— ASSIGNMENT —
Reproduce exactly, from the data that follows, the line with "Screen dimensions: 1915x443", the line with "The image size is (274, 206).", and every line that lies between them.

Collection entries:

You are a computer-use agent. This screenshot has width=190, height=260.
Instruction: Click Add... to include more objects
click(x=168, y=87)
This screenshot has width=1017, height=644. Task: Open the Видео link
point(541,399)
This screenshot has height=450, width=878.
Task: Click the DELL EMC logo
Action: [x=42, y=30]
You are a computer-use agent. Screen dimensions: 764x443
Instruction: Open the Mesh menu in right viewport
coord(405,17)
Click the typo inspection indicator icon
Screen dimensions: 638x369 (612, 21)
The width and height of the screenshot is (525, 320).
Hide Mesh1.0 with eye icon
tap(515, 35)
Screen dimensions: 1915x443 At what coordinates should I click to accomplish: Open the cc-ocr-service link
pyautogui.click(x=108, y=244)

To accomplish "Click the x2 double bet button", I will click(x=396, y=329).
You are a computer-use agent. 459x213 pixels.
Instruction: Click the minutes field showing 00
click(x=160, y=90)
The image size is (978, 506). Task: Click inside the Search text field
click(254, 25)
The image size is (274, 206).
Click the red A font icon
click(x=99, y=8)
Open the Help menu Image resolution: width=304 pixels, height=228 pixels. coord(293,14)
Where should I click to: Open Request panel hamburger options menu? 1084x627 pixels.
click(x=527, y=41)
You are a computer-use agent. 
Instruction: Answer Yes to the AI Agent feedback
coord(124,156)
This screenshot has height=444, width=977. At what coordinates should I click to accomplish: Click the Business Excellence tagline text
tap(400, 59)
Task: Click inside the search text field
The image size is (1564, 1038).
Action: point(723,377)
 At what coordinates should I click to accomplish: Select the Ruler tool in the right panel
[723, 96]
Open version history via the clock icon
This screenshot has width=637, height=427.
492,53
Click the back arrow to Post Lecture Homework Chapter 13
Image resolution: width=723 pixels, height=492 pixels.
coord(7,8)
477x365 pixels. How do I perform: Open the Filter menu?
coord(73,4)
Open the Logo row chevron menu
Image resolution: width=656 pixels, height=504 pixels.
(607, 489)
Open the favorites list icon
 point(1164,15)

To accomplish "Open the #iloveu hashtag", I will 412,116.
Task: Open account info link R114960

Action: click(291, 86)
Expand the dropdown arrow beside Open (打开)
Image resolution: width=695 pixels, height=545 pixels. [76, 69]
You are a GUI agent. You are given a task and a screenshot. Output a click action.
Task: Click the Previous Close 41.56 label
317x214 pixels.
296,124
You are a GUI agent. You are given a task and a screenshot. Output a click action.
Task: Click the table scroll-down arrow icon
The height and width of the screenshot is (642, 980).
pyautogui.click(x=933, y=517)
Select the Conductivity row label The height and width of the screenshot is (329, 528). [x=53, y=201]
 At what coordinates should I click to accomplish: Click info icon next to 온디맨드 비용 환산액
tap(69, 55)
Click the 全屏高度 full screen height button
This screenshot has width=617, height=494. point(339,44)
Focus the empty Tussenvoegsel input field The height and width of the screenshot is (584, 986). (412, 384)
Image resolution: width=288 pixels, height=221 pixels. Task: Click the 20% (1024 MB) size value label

— RESULT BELOW —
Screen dimensions: 1915x443 At what coordinates should I click to accomplish: Open the cc-ocr-service link
pyautogui.click(x=108, y=244)

To accomplish "Click the x2 double bet button", I will click(x=396, y=329).
You are a computer-use agent. 459x213 pixels.
Instruction: Click the minutes field showing 00
click(x=160, y=90)
The image size is (978, 506). Task: Click inside the Search text field
click(254, 25)
The image size is (274, 206).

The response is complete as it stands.